Allen WOLFSON, Appellant v. SECURITIES and EXCHANGE COMMISSION, et al., Appellees.
    No. 09-5045.
    United States Court of Appeals, District of Columbia Circuit.
    Feb. 23, 2010.
    Warden, Brooklyn, NY, for Appellant.
    Allen Wolfson, Brooklyn, NY, pro se.
    Melinda Hardy, David M. Becker, Deputy General Counsel, Securities and Exchange Commission, Washington, DC, for Appellees.
    Before: TATEL, Circuit Judge, and SILBERMAN and WILLIAMS, Senior Circuit Judges.
   JUDGMENT

This case was considered on the record from the United States District Court for the District of Columbia and on the briefs filed by the parties. The Court has determined that the issues presented occasion no need for oral argument. See D.C.Cir. Rule 34(j). It is

ORDERED AND ADJUDGED that the judgment of the district court be affirmed.

The district court properly dismissed Allen Wolfson’s Fifth Amendment claim against the Securities and Exchange Commission (SEC), the United States of America, and three private parties' — the law firm Holland & Hart LLP, and two individuals, Richard Clayton and David Broad-bent — as barred by issue preclusion. Appellant’s claim arises from an SEC action against his son, David Wolfson, who allegedly received a power of attorney over appellant’s assets when appellant was imprisoned. Wolfson v. United States, 336 Fed.Appx. 792, 794-95 (10th Cir.2009). Specifically, appellant alleges that certain assets transferred to a receiver following a settlement agreement between the SEC and his son belong to appellant, and were transferred without providing appellant with notice or a hearing in violation of his due process rights under the 5th Amendment. Appellant’s Br. at 10.

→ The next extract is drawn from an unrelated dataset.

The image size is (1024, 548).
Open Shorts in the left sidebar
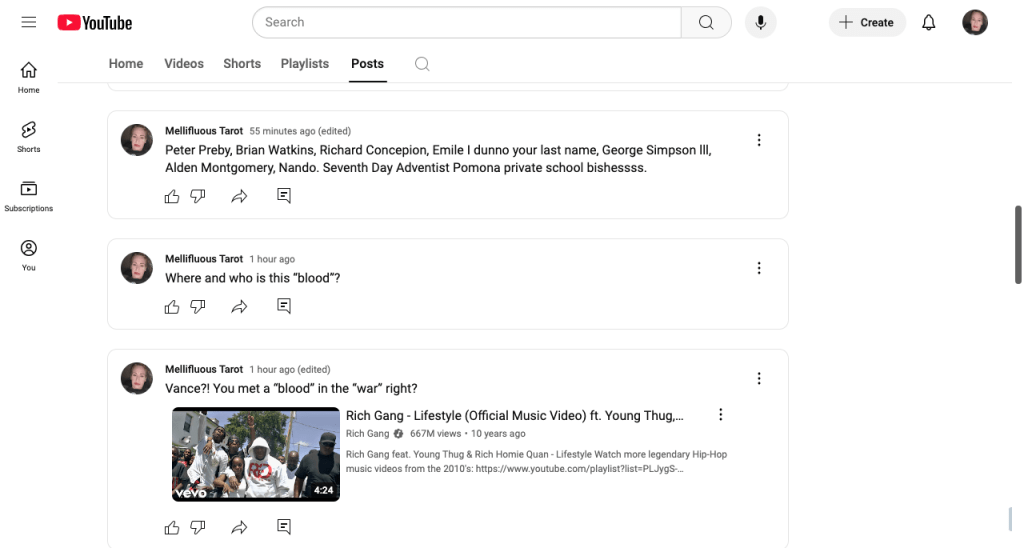(29, 137)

Appellant has already filed a materially identical claim in a Utah district court, similarly claiming that the form of notice employed by the SEC here, and in the very same proceedings, deprived him of his assets without due process of law. Wolfson v. United States, Nos. 2:06-CV-421, 2:06-CV-422, 2:06-CV-435, 2:06-CV-966, 2:06-CV-994, 2:07-CV-219, 2008 WL 4919262 (D.Utah Nov.17, 2008). The district court dismissed that claim. Id. at *2. Allen Wolfson appealed that dismissal, which the Tenth Circuit then affirmed, reasoning as follows:

At the core of due process are the requirements of notice and a meaningful opportunity to be heard. Mullane v. Central Hanover Bank & Trust Co., 339 U.S. 306, 313, 70 S.Ct. 652, 94 L.Ed. 865 (1950). The pleadings in the receivership action, together with Mr. Wolfson’s representations, demonstrate that these requisites have been satisfied. He does not contest the fact that his son, who by his own admission held power of attorney for him, received notice and had an opportunity to be heard prior to the seizures. See United States v. All Monies from Account No. PO-204,675.0, No. 97-1250, 1998 WL 769811, at *2-*3 (10th Cir. Oct.29, 1998) (holding that incarcerated claimant asserting beneficial interest in bank account received constitutionally adequate notice of pending forfeiture when notice was mailed to law firm that had power of attorney for claimant, and to bank that held the funds). In addition, Mr. Wolfson had the opportunity to be heard personally through a timely motion to intervene in the receivership action, which he forfeited by his untimely motions. Finally, the government has provided a post-deprivation procedure in which Mr. Wolfson can participate, by making a claim and disputing the receiver’s proposed disposition of receivership assets.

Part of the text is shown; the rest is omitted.